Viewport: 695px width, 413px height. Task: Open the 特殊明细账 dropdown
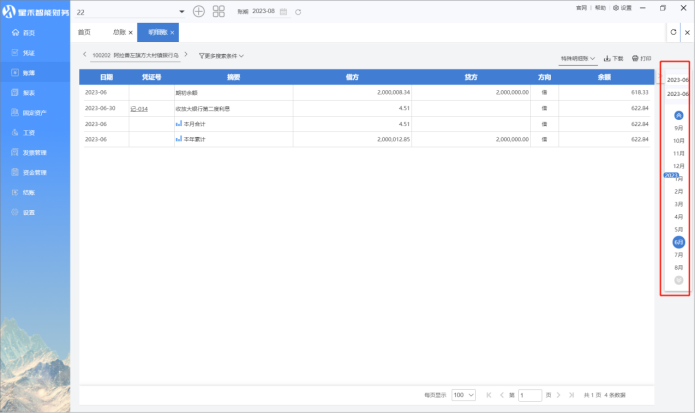(x=577, y=58)
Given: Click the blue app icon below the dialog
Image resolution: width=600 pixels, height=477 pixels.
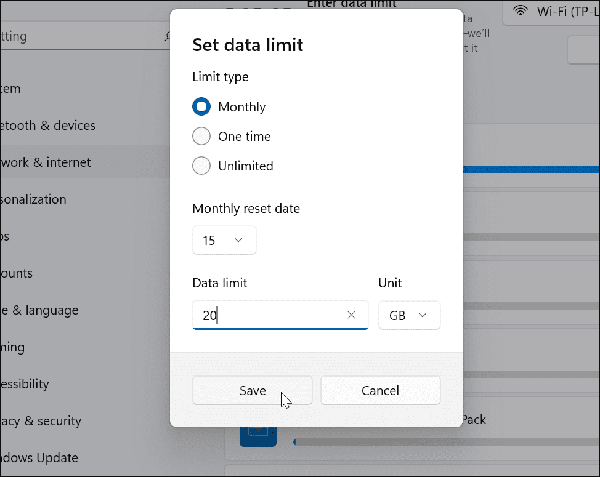Looking at the screenshot, I should (256, 432).
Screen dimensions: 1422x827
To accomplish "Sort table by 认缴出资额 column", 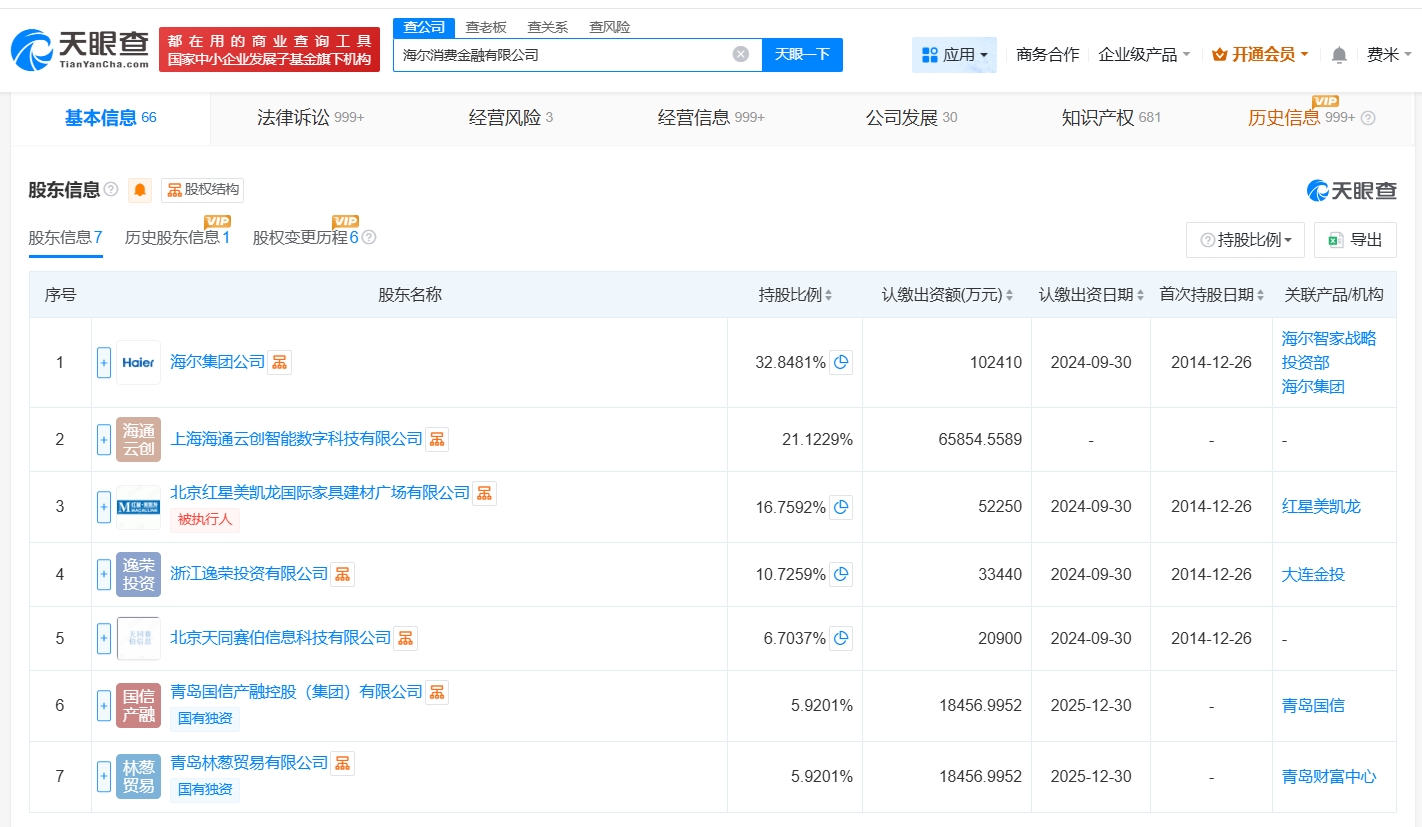I will click(1009, 295).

• [WORK TO DO]
Pull out every line of the data above that has the word "height" in it.

• [ANSWER TO THE EXERCISE]
Viewport: 695px width, 413px height. Task: Open the 特殊明细账 dropdown
Image resolution: width=600 pixels, height=477 pixels.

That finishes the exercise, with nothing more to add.